Following your update, I reckon that it's maybe fair for you to do the first day of illness. Then if DP takes over later, he has time to plan for his absence and his SMT has time to find cover.

If both bosses know that the other parent is taking a share, they tend (in my experience) to be more understanding about it.

QueenofLouisiana · 06/01/2022 17:01

We are both teachers, how we split things like this has varied over the years- depending on the roles we had.

When DS was young, I worked PT. Obviously I did the data when I was at home and we split the days we both worked evenly. The exception was when DS was admitted as an emergency to hospital. I stayed there all week, partly for consistency of parental consent, understanding and partly because you would have had to prise me away from his bed (being brutally honest).

Later on, DH moved in to management roles and therefore stayed at home more than me when DS was ill as his paperwork could be done at home and he taught far fewer classes.

Now, DS doesn’t need anyone and I don’t think either of us would be given time off unless it was a real emergency. We are both in schools which are very short staffed at the moment.

HardbackWriter · 06/01/2022 17:03

People have mentioned whether DH gets paid - this is a weird thing (and maybe part of the problem). The school policy is it should be unpaid leave if caring for dependents but they have never actually docked his pay when he's done it and other people have found the same. We think they have an unwritten policy of only docking it if they feel the absence is unreasonable, but we have no idea when and how that would be triggered!

OP posts:
DinosApple · 06/01/2022 17:09

In your situation, as you have flexibility I'd go with it for this academic year.

I'm a TA and DH works 3 days in an office. Neither of us get paid dependents leave.

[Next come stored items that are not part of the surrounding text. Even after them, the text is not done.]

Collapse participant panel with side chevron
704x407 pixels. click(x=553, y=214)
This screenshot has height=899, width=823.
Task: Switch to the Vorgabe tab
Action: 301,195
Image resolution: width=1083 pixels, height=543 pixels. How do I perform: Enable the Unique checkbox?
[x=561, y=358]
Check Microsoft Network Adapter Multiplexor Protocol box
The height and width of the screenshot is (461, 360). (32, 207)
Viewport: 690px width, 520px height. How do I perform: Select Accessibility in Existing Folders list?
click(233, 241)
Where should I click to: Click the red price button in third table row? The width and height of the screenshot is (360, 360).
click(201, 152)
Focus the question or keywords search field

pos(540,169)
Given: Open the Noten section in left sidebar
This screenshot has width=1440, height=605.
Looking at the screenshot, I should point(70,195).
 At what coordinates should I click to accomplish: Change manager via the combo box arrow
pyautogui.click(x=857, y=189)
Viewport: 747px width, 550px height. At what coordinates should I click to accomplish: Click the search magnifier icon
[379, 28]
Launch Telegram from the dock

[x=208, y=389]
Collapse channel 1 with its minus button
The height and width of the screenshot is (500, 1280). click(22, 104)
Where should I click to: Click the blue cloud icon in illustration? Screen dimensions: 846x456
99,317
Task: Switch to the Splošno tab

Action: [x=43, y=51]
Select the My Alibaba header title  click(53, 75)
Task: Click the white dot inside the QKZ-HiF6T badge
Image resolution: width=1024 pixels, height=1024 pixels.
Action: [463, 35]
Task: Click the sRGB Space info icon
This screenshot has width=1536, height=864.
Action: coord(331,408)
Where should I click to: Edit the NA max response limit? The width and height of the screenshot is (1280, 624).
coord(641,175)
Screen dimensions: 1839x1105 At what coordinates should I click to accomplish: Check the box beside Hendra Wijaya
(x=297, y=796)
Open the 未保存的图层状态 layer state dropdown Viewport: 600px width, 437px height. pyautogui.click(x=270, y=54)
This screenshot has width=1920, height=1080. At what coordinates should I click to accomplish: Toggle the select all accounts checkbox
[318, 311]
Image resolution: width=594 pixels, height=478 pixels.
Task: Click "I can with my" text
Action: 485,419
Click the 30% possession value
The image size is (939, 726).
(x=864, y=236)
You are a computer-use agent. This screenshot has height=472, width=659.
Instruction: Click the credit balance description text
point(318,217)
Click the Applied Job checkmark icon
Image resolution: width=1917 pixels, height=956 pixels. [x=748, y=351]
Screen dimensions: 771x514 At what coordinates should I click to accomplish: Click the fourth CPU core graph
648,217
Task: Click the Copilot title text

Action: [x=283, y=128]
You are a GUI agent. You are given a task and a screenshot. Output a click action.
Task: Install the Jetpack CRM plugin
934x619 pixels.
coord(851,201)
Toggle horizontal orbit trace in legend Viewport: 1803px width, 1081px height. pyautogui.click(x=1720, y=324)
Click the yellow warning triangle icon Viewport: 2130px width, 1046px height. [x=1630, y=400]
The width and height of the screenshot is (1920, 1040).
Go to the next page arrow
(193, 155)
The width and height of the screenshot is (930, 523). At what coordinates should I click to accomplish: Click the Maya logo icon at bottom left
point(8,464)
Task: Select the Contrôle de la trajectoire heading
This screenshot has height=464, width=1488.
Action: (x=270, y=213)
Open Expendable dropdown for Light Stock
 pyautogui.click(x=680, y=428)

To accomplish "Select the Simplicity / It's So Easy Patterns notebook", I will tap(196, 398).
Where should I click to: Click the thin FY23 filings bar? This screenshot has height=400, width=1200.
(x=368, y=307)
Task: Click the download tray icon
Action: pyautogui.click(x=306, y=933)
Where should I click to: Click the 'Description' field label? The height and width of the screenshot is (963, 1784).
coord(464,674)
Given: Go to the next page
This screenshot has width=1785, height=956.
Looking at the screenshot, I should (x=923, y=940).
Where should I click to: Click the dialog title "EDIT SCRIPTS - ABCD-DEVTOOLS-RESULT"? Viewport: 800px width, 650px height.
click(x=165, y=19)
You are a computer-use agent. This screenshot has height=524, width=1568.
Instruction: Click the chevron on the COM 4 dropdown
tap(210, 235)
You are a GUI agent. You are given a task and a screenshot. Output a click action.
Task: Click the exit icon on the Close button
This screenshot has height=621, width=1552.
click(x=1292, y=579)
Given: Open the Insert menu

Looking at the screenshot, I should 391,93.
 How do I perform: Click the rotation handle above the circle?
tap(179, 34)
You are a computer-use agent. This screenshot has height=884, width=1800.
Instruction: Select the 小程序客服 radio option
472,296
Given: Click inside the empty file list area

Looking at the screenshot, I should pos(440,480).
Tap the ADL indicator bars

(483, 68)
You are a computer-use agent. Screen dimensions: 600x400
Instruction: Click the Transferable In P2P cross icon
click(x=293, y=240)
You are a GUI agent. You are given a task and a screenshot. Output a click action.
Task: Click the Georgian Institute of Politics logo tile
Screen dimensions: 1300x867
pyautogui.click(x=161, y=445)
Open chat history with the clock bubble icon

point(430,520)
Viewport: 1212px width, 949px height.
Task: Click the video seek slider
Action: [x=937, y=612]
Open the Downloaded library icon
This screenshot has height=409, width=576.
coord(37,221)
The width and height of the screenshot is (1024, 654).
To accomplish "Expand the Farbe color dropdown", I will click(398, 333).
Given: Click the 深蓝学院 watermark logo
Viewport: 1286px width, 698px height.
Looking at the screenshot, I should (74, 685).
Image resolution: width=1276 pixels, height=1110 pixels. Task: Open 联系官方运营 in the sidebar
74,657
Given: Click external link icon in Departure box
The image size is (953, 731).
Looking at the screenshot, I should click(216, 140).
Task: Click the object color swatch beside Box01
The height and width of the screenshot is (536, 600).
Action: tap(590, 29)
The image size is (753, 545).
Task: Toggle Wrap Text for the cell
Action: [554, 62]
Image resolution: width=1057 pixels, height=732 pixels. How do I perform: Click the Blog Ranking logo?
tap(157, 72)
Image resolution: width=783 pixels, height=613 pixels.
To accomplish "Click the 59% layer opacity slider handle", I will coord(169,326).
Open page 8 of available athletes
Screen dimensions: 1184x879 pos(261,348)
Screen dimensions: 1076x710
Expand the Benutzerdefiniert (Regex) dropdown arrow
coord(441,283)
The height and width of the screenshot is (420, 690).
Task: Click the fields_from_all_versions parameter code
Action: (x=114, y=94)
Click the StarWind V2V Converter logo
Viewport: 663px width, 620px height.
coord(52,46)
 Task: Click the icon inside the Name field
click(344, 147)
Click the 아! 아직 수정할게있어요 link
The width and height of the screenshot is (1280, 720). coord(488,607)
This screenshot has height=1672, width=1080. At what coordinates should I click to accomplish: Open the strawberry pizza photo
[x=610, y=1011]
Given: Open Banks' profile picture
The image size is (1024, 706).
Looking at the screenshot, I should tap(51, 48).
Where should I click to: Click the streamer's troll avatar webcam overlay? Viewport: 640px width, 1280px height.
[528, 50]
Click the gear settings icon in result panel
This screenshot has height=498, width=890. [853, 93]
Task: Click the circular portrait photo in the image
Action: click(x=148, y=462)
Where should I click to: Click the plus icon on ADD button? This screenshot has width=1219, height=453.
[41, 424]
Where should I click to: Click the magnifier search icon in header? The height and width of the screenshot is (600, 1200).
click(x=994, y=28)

But, DH can swap his days and make up the time so we won't be worse off financially. He has flexibility so he is first port of call.

Kite22 · 06/01/2022 17:09

I agree with most. It is nothing to do with him being a man and you a woman, but everything to do with the impact on the job and colleagues, and of course all the dc in his class of taking time off. I speak as having been a class teacher for all the years my dc were little, and I know how hard it can be.
Of course, a couple with one teacher does have the advantage of the teacher being able to cover ALL the sickness / appointments etc in school holidays.
Like most, I'm not saying that you should always cover, by default, if you have something that is particularly important, or if there is a longer period of illness, but the '48 hour bugs' does make sense for you to cover and he can look after them perhaps on Saturday when you catch up ?
It is hard when your dc are little, but YABU in this case. Working as a Team together as a couple doesn't always mean splitting everything 50:50 - it means doing what makes most sense on each occasion.

Wishihadanalgorithm · 06/01/2022 17:09

Female teacher here with a DP who works from home. If DD was ill, DP would pick up the care every time. Previously when he was in an office we shared it 50/50. Even to the point when he went in early (at 6 am) did a few hours, came home at 10.30 then I went in and taught until early afternoon and then returned home for him to return to work. We did this when DD had chickenpox and there was no one to help out. It wasn’t great but luckily our employers were good and allowed us this flexibility.

In holiday time I pick up most of the housework and childcare so it evens out.

Chasingaftermidnight · 06/01/2022 17:12

I can see I’m going against the grain here but I don’t think YABU at all.

‘Flexible’ and ‘working from home’ don’t mean ‘available to spend unlimited time providing ad hoc childcare when required’. You’re still contracted to work in return for money. And, in my experience, women often have the ‘more flexible’ job. Until they don’t.